A Chinese funded programme at the University of the Witwatersrand (Wits) is planning to build a pilot coal-to-fuel plant in China that will be more efficient and less costly than the plants currently in existence.

"It will have less capital expenditure, less will be wasted and it will be more efficient," Professor David Glasser, a co-leader of the project told I-Net Bridge.

"We think this is a breakthrough in a very old technology, the plants you see today are not very different to those of the fifties."

The Fischer-Tropsch technology is a process that converts carbon monoxide and hydrogen into liquid hydrocarbons like synthetic fuel. German scientists invented it in the 1920s.

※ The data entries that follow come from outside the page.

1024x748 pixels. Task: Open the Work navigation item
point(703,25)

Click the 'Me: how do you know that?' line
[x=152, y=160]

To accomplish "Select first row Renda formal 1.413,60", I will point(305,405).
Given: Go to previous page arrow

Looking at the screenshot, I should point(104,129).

SA has only commercial plant

Sasol operates the world's only commercial coal-based synfuels manufacturing facility at Secunda in South Africa. According to the company's 2006 annual report, the coal mining division sold 40.3 million tons of coal to Sasol Synfuels division during the year.

So far, the Wits project involves the construction of a 100 000 tons per annum pilot plant in the Shaanxi province at a cost of R75-million, funded by the Golden Nest Technology Group, a South African registered, Chinese-owned company.

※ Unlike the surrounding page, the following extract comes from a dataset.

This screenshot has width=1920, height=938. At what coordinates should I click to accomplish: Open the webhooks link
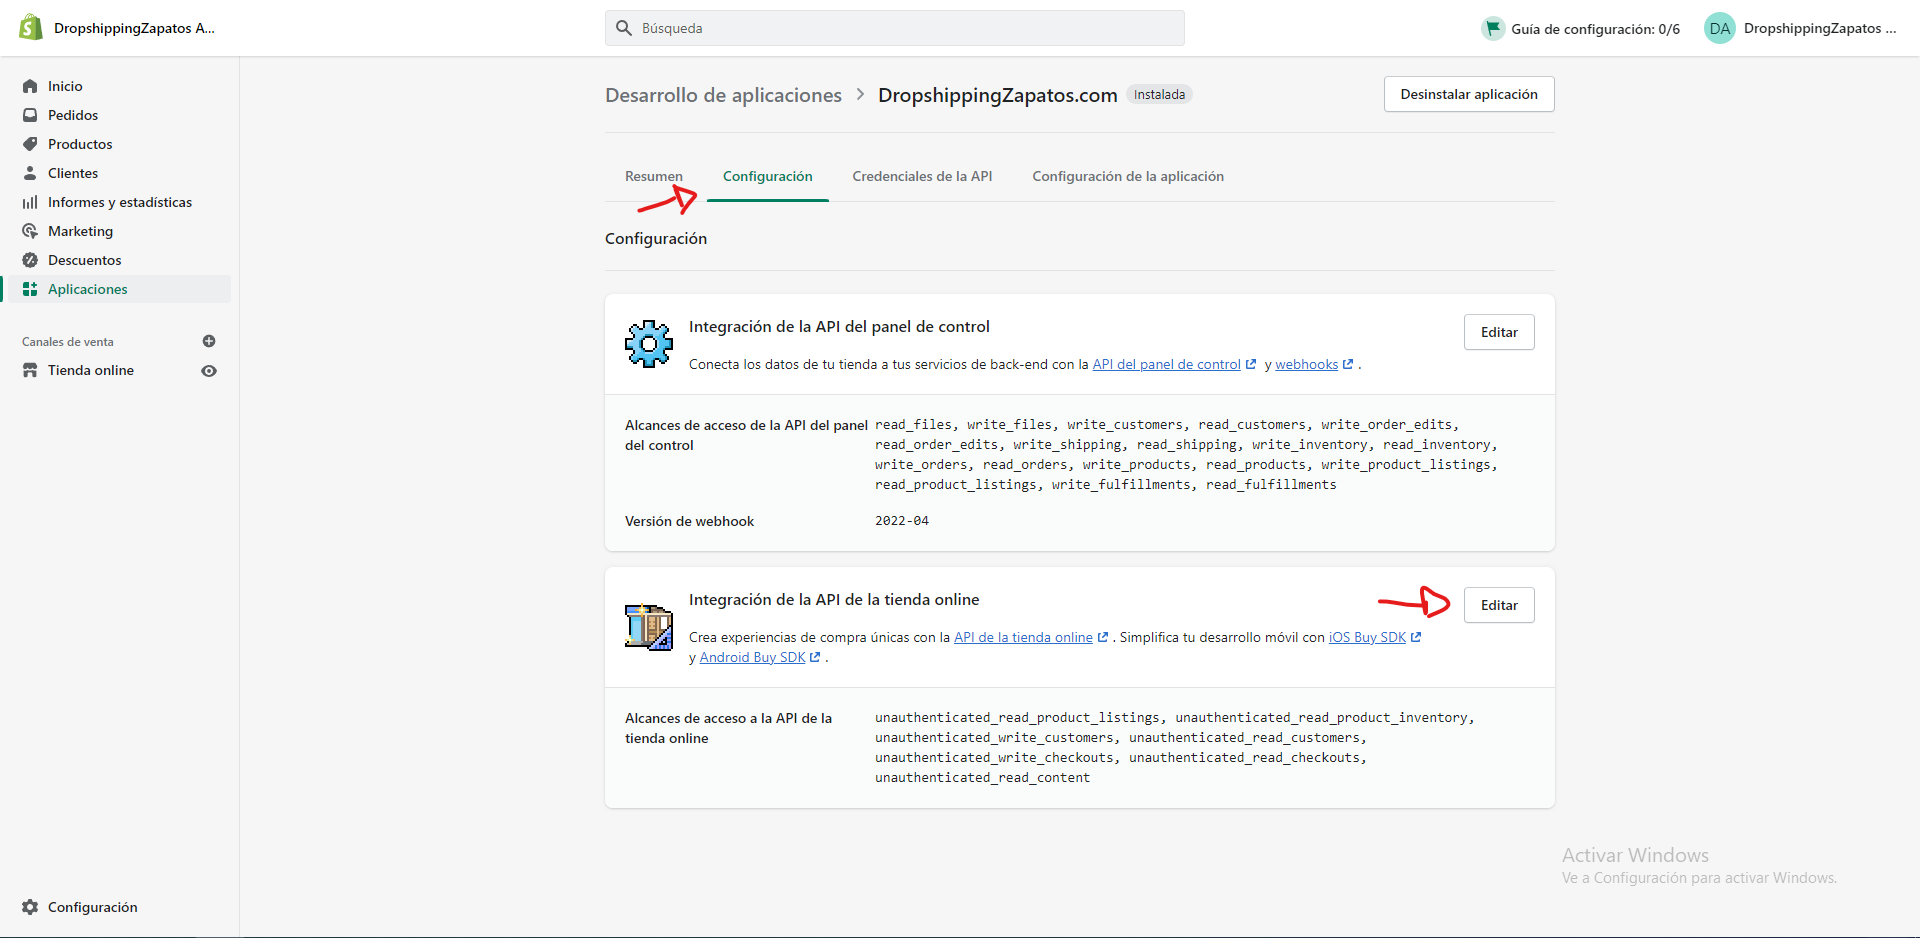pyautogui.click(x=1306, y=364)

Glasser says that six months after the project is up and running in the second half of the year, a decision on a full-scale three million tons per annum plant can be made and designing can begin. This design process would then take "a year or so" to complete, which will then see construction begin.

Optimal design to cut costs

While Glasser could not provide a cost of this full size plant, he said that Golden Nest has been given indication from the Chinese government that it will find funders for the project.

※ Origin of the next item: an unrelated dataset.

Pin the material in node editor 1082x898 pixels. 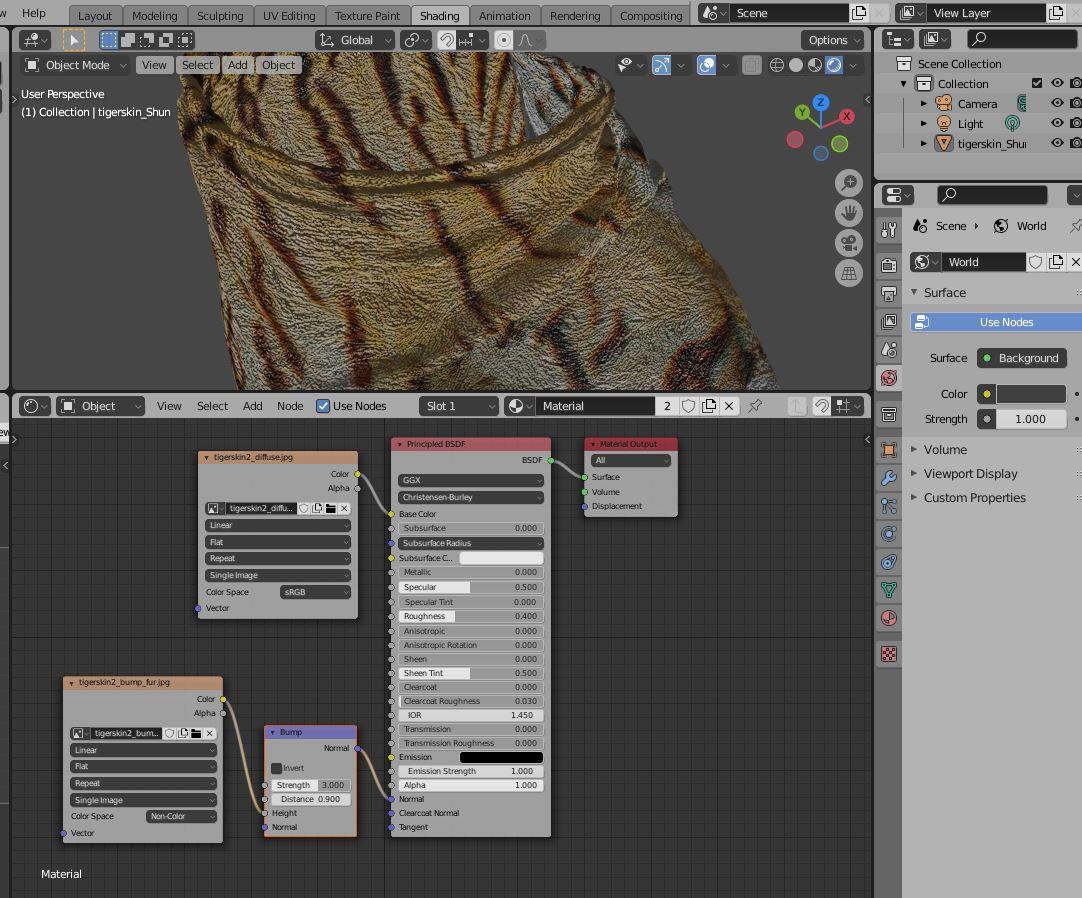click(x=755, y=406)
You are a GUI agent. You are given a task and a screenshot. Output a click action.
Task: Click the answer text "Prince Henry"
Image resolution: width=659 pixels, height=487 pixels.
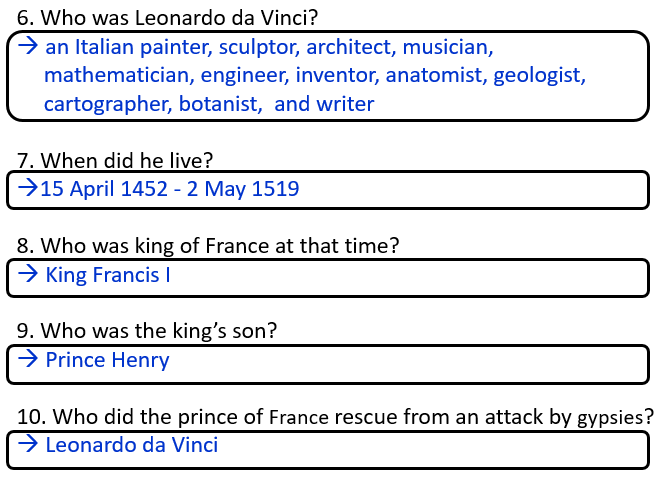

"The team is looking at an optimal design of a plant that has low capital costs such that a group of smaller investors could raise the capital; has a low risk design, is inherently stable to operate and start up and is suited for a third world environment, in terms of operator skills and capital intensity," said the projects other leader, Professor Diane Hildebrandt in a statement.

Could cut carbon emissions

Sasol is busy conducting feasibility studies on two coal-to-fuel projects in China as the company looks to exploit its massive coal reserves. The plants will cost at least $5-billion each.

Glasser says the new technology could also materially reduce the amount of carbon dioxide emissions that the current plants are producing.